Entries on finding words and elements
****************
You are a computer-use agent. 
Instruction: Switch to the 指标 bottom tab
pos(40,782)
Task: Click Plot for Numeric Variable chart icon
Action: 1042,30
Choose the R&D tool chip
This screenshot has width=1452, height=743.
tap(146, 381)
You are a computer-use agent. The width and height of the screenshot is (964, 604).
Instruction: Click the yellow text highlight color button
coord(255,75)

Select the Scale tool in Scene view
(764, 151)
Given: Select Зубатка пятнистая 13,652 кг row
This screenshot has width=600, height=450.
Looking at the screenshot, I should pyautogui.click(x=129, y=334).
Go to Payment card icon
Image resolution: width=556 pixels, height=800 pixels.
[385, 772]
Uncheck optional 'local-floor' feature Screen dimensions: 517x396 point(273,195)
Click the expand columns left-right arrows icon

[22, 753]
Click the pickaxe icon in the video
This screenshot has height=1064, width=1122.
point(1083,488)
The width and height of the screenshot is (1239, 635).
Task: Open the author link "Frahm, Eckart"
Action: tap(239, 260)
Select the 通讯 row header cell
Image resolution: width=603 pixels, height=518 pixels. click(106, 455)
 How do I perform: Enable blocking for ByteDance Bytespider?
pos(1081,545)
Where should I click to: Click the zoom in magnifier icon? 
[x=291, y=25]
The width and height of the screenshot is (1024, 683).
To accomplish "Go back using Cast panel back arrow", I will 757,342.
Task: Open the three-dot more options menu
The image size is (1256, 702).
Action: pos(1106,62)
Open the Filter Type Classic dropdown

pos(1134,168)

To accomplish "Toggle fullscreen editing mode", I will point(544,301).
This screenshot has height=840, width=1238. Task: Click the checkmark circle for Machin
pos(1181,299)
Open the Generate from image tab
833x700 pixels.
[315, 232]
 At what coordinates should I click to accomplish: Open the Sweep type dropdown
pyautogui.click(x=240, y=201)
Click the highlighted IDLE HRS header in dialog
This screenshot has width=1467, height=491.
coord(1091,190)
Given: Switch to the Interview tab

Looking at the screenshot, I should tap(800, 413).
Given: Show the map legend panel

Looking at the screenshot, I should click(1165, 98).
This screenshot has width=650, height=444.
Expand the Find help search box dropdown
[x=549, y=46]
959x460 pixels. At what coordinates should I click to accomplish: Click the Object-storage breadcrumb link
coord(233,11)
****************
> _EXERCISE_
Could you swap "Instruction" for "Command" everywhere in the listing above and give it back with nothing else changed?

> _TASK ANSWER_
You are a computer-use agent. 
Command: Switch to the 指标 bottom tab
pos(40,782)
Task: Click Plot for Numeric Variable chart icon
Action: 1042,30
Choose the R&D tool chip
This screenshot has width=1452, height=743.
tap(146, 381)
You are a computer-use agent. The width and height of the screenshot is (964, 604).
Command: Click the yellow text highlight color button
coord(255,75)

Select the Scale tool in Scene view
(764, 151)
Given: Select Зубатка пятнистая 13,652 кг row
This screenshot has width=600, height=450.
Looking at the screenshot, I should pyautogui.click(x=129, y=334).
Go to Payment card icon
Image resolution: width=556 pixels, height=800 pixels.
[385, 772]
Uncheck optional 'local-floor' feature Screen dimensions: 517x396 point(273,195)
Click the expand columns left-right arrows icon

[22, 753]
Click the pickaxe icon in the video
This screenshot has height=1064, width=1122.
point(1083,488)
The width and height of the screenshot is (1239, 635).
Task: Open the author link "Frahm, Eckart"
Action: tap(239, 260)
Select the 通讯 row header cell
Image resolution: width=603 pixels, height=518 pixels. click(106, 455)
 How do I perform: Enable blocking for ByteDance Bytespider?
pos(1081,545)
Where should I click to: Click the zoom in magnifier icon? 
[x=291, y=25]
The width and height of the screenshot is (1024, 683).
To accomplish "Go back using Cast panel back arrow", I will 757,342.
Task: Open the three-dot more options menu
The image size is (1256, 702).
Action: pos(1106,62)
Open the Filter Type Classic dropdown

pos(1134,168)

To accomplish "Toggle fullscreen editing mode", I will point(544,301).
This screenshot has height=840, width=1238. Task: Click the checkmark circle for Machin
pos(1181,299)
Open the Generate from image tab
833x700 pixels.
[315, 232]
 At what coordinates should I click to accomplish: Open the Sweep type dropdown
pyautogui.click(x=240, y=201)
Click the highlighted IDLE HRS header in dialog
This screenshot has width=1467, height=491.
coord(1091,190)
Given: Switch to the Interview tab

Looking at the screenshot, I should tap(800, 413).
Given: Show the map legend panel

Looking at the screenshot, I should click(1165, 98).
This screenshot has width=650, height=444.
Expand the Find help search box dropdown
[x=549, y=46]
959x460 pixels. At what coordinates should I click to accomplish: Click the Object-storage breadcrumb link
coord(233,11)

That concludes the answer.